**TASK GOAL**.
Please copy exactly the lines that begin with the one containing "街头小贩 (188, 1234)" and end with the last line of the entries.

____________________

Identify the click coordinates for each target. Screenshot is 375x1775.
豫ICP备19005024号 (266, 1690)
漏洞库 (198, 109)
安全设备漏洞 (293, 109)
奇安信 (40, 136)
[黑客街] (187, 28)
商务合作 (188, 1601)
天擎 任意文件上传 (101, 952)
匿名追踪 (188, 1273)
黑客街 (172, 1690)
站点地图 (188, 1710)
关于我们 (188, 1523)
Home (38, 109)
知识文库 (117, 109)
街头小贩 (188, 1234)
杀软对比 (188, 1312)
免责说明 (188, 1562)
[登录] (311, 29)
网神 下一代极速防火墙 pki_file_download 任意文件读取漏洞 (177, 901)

____________________

**RESULT**.
街头小贩 (188, 1234)
杀软对比 (188, 1312)
免责说明 (188, 1562)
[登录] (311, 29)
网神 下一代极速防火墙 pki_file_download 任意文件读取漏洞 (177, 901)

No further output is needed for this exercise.